第23話 「切ない恋に涙が出る。」
元旦に、朋ちゃん・由美ちゃん・さやかの四人で初詣に行った。
日にちが日にちなだけにかなり混雑していた。
人を掻き分けてなんとか境内へと辿り着いた。
お賽銭を投げ入れて手を叩く。
パンッ、パンッ――
願いごとはひとつしかない。
神様にお願いするくらいならいいと思った。
――どうか、室岡くんと恋人どおしになれますように――
冬休みが終わって、今日から新学期。
冬の朝はとにかく寒い。
私は相も変わらず早々と学校へ行く。
校門をすり抜け、玄関を通り下足場に着くと、寒さと静けさ
だけが広がっていた。
「よぉ、おけおめ。」
靴を履き替えている最中に室岡くんがやって来て、私の真横
で言った。
「おめでとう。」と私も言う。
彼は私の後ろで靴を履き替える。
「餅食った?」
後ろから彼が言った。
「食べたよー。」
「俺なんて食いすぎて腹壊した。」
彼がそう言うと、私はアハハと笑った。
室岡くんは、”笑うなよ――”と言って、グーにした手で
私の頭をコツン、と叩いた。
静かな下足場に、私と室岡くんの笑い声だけが響いた。
「そんじゃあな。
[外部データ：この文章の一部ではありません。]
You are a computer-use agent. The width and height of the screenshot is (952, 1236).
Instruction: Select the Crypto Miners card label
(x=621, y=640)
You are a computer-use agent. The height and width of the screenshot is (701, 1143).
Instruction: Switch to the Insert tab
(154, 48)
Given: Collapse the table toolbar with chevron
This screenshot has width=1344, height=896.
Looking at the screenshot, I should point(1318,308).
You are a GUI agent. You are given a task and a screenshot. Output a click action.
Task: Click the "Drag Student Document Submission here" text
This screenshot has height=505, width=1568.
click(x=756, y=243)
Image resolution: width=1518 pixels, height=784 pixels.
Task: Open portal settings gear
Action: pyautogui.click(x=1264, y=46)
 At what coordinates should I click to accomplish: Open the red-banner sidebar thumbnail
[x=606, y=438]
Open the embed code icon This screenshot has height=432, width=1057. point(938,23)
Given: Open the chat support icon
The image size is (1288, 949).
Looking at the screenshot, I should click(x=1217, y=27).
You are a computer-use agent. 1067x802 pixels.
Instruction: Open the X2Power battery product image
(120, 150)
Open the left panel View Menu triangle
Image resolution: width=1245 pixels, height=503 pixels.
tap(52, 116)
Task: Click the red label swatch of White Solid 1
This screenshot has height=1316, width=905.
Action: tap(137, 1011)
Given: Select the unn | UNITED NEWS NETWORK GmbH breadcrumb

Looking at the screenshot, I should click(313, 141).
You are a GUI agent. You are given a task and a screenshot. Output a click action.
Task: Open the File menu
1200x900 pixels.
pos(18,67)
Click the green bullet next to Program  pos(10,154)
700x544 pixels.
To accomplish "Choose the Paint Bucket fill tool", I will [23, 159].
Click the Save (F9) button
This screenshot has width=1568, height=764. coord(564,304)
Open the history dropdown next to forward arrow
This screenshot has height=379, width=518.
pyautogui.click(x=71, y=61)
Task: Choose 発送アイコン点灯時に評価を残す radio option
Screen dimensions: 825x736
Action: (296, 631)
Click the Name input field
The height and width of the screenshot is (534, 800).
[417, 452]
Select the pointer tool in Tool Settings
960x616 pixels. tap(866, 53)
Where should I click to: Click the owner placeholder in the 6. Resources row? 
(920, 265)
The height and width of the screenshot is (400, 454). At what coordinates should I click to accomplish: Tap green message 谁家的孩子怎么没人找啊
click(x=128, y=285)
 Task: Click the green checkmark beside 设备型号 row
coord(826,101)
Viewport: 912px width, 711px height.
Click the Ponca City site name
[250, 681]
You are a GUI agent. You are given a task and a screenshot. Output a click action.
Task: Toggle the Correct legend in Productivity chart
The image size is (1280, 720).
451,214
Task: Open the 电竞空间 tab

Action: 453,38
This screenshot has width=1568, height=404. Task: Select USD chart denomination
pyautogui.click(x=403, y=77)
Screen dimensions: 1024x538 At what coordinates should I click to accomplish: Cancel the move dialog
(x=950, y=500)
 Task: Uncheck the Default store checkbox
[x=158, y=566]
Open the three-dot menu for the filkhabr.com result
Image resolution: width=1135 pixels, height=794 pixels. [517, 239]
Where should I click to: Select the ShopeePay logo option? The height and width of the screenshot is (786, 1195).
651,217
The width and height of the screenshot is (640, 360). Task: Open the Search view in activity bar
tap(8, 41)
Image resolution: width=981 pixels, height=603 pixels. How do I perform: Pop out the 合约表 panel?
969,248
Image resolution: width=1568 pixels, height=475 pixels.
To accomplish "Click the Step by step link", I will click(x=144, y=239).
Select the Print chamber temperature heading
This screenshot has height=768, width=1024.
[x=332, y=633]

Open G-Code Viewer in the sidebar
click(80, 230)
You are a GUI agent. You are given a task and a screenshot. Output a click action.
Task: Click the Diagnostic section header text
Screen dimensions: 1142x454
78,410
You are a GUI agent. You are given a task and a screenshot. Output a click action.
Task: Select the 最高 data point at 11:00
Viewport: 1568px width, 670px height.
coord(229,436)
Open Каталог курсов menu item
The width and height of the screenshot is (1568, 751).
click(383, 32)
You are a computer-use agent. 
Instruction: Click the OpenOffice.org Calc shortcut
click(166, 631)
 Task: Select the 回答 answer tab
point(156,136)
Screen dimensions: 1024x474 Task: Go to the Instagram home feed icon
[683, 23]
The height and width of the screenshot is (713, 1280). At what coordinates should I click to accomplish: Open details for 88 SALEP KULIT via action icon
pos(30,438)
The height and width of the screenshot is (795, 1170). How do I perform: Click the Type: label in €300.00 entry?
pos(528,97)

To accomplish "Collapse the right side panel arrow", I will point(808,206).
」と言って、彼は下足場を後にする。
「理子。」
名前を呼ばれ、肩をポンッと叩かれた。
振り向くと、朋ちゃんがそこにいた。
「朋ちゃん、おはよう。随分早いね。」
「うん、宿題がまだ終わってないから、朝早く来てやろうと思って。」
私は”そっか”と言った。
朋ちゃんとふたりで教室へ向かった。
教室は当然のように誰の姿もなく、シン、としていた。
「寒っ。」
と朋ちゃんが言うので、私はすぐにストーブを点けた。それでも
すぐに暖かくなったりはしないので、私達はそれぞれの席に適当に
鞄を置いてストーブを囲んだ。
朋ちゃんも私も何も話さず、ただただストーブに手を翳した。
「あのさ、理子。」
しばらくして最初に口を開いたのは、朋ちゃんだった。
「理子って、室岡くんのことが好きなの?」
「え?」
「さっき下でふたりが話してる時、理子すごく室岡くんのこと
恋しそうに見てたから・・・」
と朋ちゃんは言った。
自分の気持ちを知られたことは嫌ではなかった。
室岡くんのことを恋しそうに見ていた――
そんな目を自分がしていたかと思うと、少し恥ずかしかった。
「うん・・・。」と私は言った。
そう――と朋ちゃんが言う。
「ごめんね、いないとか言って。」
「うぅん、言いたくなかったんならいいよ。」
朋ちゃんのさり気ない優しさが嬉しかった。
「告白はしないの?」
朋ちゃんが言った。
私は少し黙った。
「私、恐いんだ。」
「何が?」
「告白したら、今の関係が崩れそうで、あんな風に話さなく
なっちゃったりしたら、そっちの方が私は辛い。」
「うん、その気持ちはわかる。」と朋ちゃんは言った。
それに――と私が言う。
「室岡くん、他の学校に彼女いるから・・・。」
そう言うと、朋ちゃんは”そうなんだ”と静かに言った。
告白なんてできない。
だけど本当は、できないんじゃなくてただしないだけだって、
自分でもわかってた。
悲しい想いをしたくなくて、傷つきたくなくて、いろんなもの
から逃げてきた。
それを受け入れられずに目を反らしてばかりいた。
それじゃ何ひとつ変わりはしないのに、自分から何もしようと
せず、何もかも悲しい恋のせいだからと言ってきた。
だけど、勇気も出なかった。
押し込めていた濁ったモノがあふれてくる。
一筋の涙がこぼれ、私は泣いた。
隣で朋ちゃんがそっと肩を抱いてくれた。
その優しさが愛おしくて、また涙が出た。
恋をすることは、切ない気持ちになることと常に同時進行
だということを、私は初めて知った。